• Provided passage
Subscribe here to receive updates.


Sources

First, we need to list the teaching scenarios that are used in the commonly available sources.

Wikipedia: Salesman / Brand / Product Type, with the following relationships:

  • Salesman sells product types (e.g. “vacuum cleaner”);
  • Salesman sells brands (e.g. “Philips”);
  • Brands offer product types;

https://en.wikipedia.org/w/index.php?title=Fifth_normal_form&oldid=1344596188#Example

Decomplexify: Ice cream brands / Flavours / Friends, with the following relationships:

  • Brands offer flavours (e.g., Frosty’s offers Vanilla, Chocolate, Strawberry, and Mint);
  • Friends like flavours (e.g. Jason likes vanilla and chocolate);
  • Friends like brands (e.g., Jason likes Frosty’s and Alpine);

https://www.youtube.com/watch?v=GFQaEYEc8_8&t=1427s (see also the “corrections” in the pinned comment).

Data Demythed blog by Barry Johnson: Concerts / Musicians / Instruments / Performances.

  • Musician participates in a Concert;
  • Musician is able to play an Instrument;
  • Musician plays an Instrument at a certain Concert;

https://datademythed.com/posts/5nf_missing_use_case/
(I particularly recommend the “In Conclusion” section)

Barry’s text also discusses the traditional poor treatment of 5NF. Back then both of us had a discussion in the comments, which helped me to make some progress in understanding. Here I’ll discuss my treatment of this business case, because it seems to be structurally different from the previous two examples.

Making sense of Wikipedia example

Wikipedia presents its example in a roundabout way. First it shows a three-column table (“Traveling salesman”, “Brand”, “Product type”).

Wikipedia example: traveling-salesman product availability by brand

What does this table mean? Let’s discuss later.

Then there is the following quote:

“In the absence of any rules restricting the valid possible combinations of traveling salespeople, brand, and product type, the three-attribute table above is necessary in order to model the situation correctly.

Suppose, however, that the following rule applies: A traveling salesperson has certain brands and certain product types in their repertoire. If brand B1 and brand B2 are in their repertoire, and product type P is in their repertoire, then (assuming brand B1 and brand B2 both make product type P), the traveling salesperson must offer product type P from both brands; that is, the salesperson cannot sell only B1’s product P or only B2’s product P.

• Source excerpt
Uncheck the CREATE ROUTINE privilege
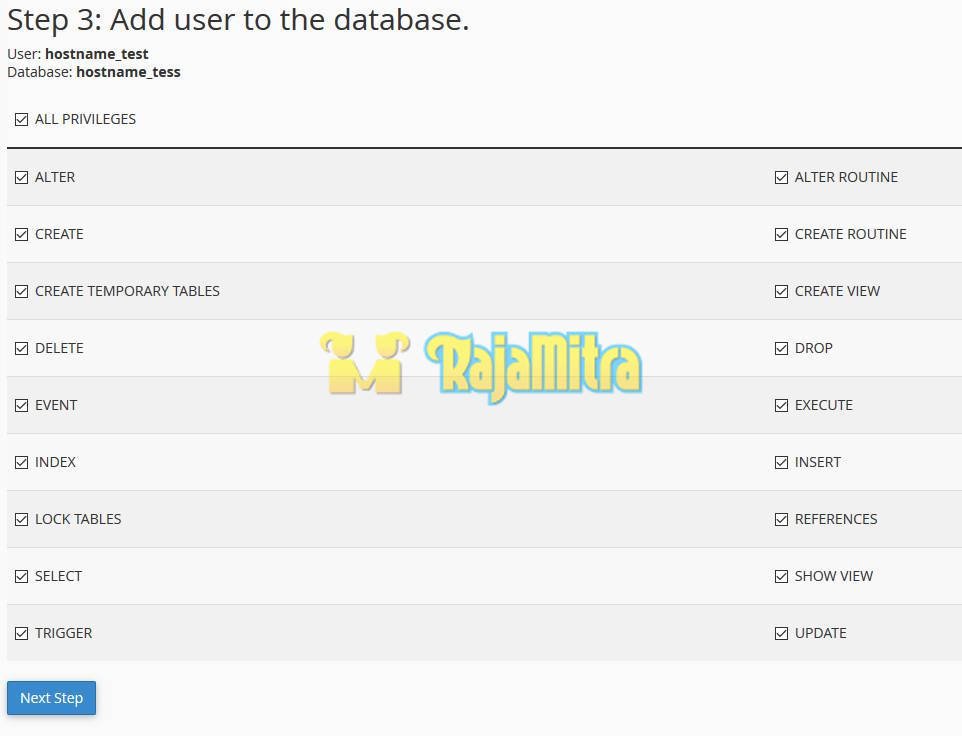962x736 pixels. 781,235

• To do
Set down, word for word, the part of the 5NF passage above from "Then there is" to "B2’s product P.".

• Written answer
Then there is the following quote:

“In the absence of any rules restricting the valid possible combinations of traveling salespeople, brand, and product type, the three-attribute table above is necessary in order to model the situation correctly.

Suppose, however, that the following rule applies: A traveling salesperson has certain brands and certain product types in their repertoire. If brand B1 and brand B2 are in their repertoire, and product type P is in their repertoire, then (assuming brand B1 and brand B2 both make product type P), the traveling salesperson must offer product type P from both brands; that is, the salesperson cannot sell only B1’s product P or only B2’s product P.